• **TASK PROMPT**
Reproduce all of the data below, substituting "This image has" for every occurrence of "This screenshot has" and leaving everything else unchanged.

####################

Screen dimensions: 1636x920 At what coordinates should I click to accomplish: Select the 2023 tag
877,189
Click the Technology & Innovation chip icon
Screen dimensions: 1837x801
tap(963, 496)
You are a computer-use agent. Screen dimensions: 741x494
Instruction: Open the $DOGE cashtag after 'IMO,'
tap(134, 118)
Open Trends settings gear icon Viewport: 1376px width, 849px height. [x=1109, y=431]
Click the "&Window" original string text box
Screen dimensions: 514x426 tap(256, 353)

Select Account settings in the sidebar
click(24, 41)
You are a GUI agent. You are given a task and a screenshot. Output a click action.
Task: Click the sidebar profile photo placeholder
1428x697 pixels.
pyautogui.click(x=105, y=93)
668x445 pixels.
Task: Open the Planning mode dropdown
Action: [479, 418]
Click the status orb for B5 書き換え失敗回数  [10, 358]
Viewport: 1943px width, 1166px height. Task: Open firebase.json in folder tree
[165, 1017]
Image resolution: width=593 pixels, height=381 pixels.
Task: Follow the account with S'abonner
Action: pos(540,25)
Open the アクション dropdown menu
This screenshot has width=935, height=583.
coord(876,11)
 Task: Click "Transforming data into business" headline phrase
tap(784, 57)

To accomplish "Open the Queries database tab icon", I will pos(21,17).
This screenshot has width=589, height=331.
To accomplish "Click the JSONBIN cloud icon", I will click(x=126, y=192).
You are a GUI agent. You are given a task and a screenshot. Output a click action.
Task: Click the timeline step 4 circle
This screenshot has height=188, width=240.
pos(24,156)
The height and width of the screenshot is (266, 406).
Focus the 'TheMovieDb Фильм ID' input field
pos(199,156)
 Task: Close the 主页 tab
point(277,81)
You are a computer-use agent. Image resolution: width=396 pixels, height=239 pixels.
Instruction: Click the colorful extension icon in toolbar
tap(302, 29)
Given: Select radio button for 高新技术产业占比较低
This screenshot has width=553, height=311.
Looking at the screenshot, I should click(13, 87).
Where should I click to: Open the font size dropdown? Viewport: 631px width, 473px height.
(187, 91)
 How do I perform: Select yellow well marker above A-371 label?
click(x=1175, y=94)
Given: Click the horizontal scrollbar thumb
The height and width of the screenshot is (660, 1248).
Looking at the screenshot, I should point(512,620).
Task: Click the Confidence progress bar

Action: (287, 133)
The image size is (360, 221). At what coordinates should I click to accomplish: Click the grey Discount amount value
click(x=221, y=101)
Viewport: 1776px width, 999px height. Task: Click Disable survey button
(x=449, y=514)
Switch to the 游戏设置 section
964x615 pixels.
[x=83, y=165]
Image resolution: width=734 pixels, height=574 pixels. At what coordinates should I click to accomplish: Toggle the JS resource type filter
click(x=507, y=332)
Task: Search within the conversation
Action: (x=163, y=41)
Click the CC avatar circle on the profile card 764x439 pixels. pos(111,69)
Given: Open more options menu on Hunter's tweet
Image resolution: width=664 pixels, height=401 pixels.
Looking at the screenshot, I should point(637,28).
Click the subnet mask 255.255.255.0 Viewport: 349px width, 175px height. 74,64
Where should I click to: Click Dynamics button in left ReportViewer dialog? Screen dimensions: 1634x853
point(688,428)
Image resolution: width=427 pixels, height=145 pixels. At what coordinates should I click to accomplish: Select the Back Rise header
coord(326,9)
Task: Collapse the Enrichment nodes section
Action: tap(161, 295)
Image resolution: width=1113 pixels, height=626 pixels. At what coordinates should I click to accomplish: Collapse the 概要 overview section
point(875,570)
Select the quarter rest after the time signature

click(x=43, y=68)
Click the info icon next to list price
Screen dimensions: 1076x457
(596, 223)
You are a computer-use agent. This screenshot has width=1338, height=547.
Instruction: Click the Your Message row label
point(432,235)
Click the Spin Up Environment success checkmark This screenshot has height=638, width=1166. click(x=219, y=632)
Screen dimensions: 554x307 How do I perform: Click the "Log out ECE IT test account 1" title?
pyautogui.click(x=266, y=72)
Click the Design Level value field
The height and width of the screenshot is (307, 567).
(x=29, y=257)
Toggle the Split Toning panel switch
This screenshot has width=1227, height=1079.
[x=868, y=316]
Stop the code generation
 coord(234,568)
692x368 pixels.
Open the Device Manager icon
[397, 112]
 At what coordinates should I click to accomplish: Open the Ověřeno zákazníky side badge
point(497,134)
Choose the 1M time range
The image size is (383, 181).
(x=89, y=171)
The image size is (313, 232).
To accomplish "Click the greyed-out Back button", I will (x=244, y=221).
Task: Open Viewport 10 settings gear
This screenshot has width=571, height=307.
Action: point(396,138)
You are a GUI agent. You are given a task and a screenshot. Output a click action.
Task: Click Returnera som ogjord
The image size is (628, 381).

####################

• **RESULT OF THIS TASK**
Screen dimensions: 1636x920 At what coordinates should I click to accomplish: Select the 2023 tag
877,189
Click the Technology & Innovation chip icon
Screen dimensions: 1837x801
tap(963, 496)
You are a computer-use agent. Screen dimensions: 741x494
Instruction: Open the $DOGE cashtag after 'IMO,'
tap(134, 118)
Open Trends settings gear icon Viewport: 1376px width, 849px height. [x=1109, y=431]
Click the "&Window" original string text box
Screen dimensions: 514x426 tap(256, 353)

Select Account settings in the sidebar
click(24, 41)
You are a GUI agent. You are given a task and a screenshot. Output a click action.
Task: Click the sidebar profile photo placeholder
1428x697 pixels.
pyautogui.click(x=105, y=93)
668x445 pixels.
Task: Open the Planning mode dropdown
Action: [479, 418]
Click the status orb for B5 書き換え失敗回数  [10, 358]
Viewport: 1943px width, 1166px height. Task: Open firebase.json in folder tree
[165, 1017]
Image resolution: width=593 pixels, height=381 pixels.
Task: Follow the account with S'abonner
Action: pos(540,25)
Open the アクション dropdown menu
This image has width=935, height=583.
coord(876,11)
 Task: Click "Transforming data into business" headline phrase
tap(784, 57)

To accomplish "Open the Queries database tab icon", I will pos(21,17).
This image has width=589, height=331.
To accomplish "Click the JSONBIN cloud icon", I will click(x=126, y=192).
You are a GUI agent. You are given a task and a screenshot. Output a click action.
Task: Click the timeline step 4 circle
This image has height=188, width=240.
pos(24,156)
The height and width of the screenshot is (266, 406).
Focus the 'TheMovieDb Фильм ID' input field
pos(199,156)
 Task: Close the 主页 tab
point(277,81)
You are a computer-use agent. Image resolution: width=396 pixels, height=239 pixels.
Instruction: Click the colorful extension icon in toolbar
tap(302, 29)
Given: Select radio button for 高新技术产业占比较低
This image has width=553, height=311.
Looking at the screenshot, I should click(13, 87).
Where should I click to: Open the font size dropdown? Viewport: 631px width, 473px height.
(187, 91)
 How do I perform: Select yellow well marker above A-371 label?
click(x=1175, y=94)
Given: Click the horizontal scrollbar thumb
The height and width of the screenshot is (660, 1248).
Looking at the screenshot, I should point(512,620).
Task: Click the Confidence progress bar

Action: (287, 133)
The image size is (360, 221). At what coordinates should I click to accomplish: Click the grey Discount amount value
click(x=221, y=101)
Viewport: 1776px width, 999px height. Task: Click Disable survey button
(x=449, y=514)
Switch to the 游戏设置 section
964x615 pixels.
[x=83, y=165]
Image resolution: width=734 pixels, height=574 pixels. At what coordinates should I click to accomplish: Toggle the JS resource type filter
click(x=507, y=332)
Task: Search within the conversation
Action: (x=163, y=41)
Click the CC avatar circle on the profile card 764x439 pixels. pos(111,69)
Given: Open more options menu on Hunter's tweet
Image resolution: width=664 pixels, height=401 pixels.
Looking at the screenshot, I should point(637,28).
Click the subnet mask 255.255.255.0 Viewport: 349px width, 175px height. 74,64
Where should I click to: Click Dynamics button in left ReportViewer dialog? Screen dimensions: 1634x853
point(688,428)
Image resolution: width=427 pixels, height=145 pixels. At what coordinates should I click to accomplish: Select the Back Rise header
coord(326,9)
Task: Collapse the Enrichment nodes section
Action: tap(161, 295)
Image resolution: width=1113 pixels, height=626 pixels. At what coordinates should I click to accomplish: Collapse the 概要 overview section
point(875,570)
Select the quarter rest after the time signature

click(x=43, y=68)
Click the info icon next to list price
Screen dimensions: 1076x457
(596, 223)
You are a computer-use agent. This image has width=1338, height=547.
Instruction: Click the Your Message row label
point(432,235)
Click the Spin Up Environment success checkmark This image has height=638, width=1166. click(x=219, y=632)
Screen dimensions: 554x307 How do I perform: Click the "Log out ECE IT test account 1" title?
pyautogui.click(x=266, y=72)
Click the Design Level value field
The height and width of the screenshot is (307, 567).
(x=29, y=257)
Toggle the Split Toning panel switch
This image has width=1227, height=1079.
[x=868, y=316]
Stop the code generation
 coord(234,568)
692x368 pixels.
Open the Device Manager icon
[397, 112]
 At what coordinates should I click to accomplish: Open the Ověřeno zákazníky side badge
point(497,134)
Choose the 1M time range
The image size is (383, 181).
(x=89, y=171)
The image size is (313, 232).
To accomplish "Click the greyed-out Back button", I will (x=244, y=221).
Task: Open Viewport 10 settings gear
This image has width=571, height=307.
Action: point(396,138)
You are a GUI agent. You are given a task and a screenshot. Output a click action.
Task: Click Returnera som ogjord
The image size is (628, 381).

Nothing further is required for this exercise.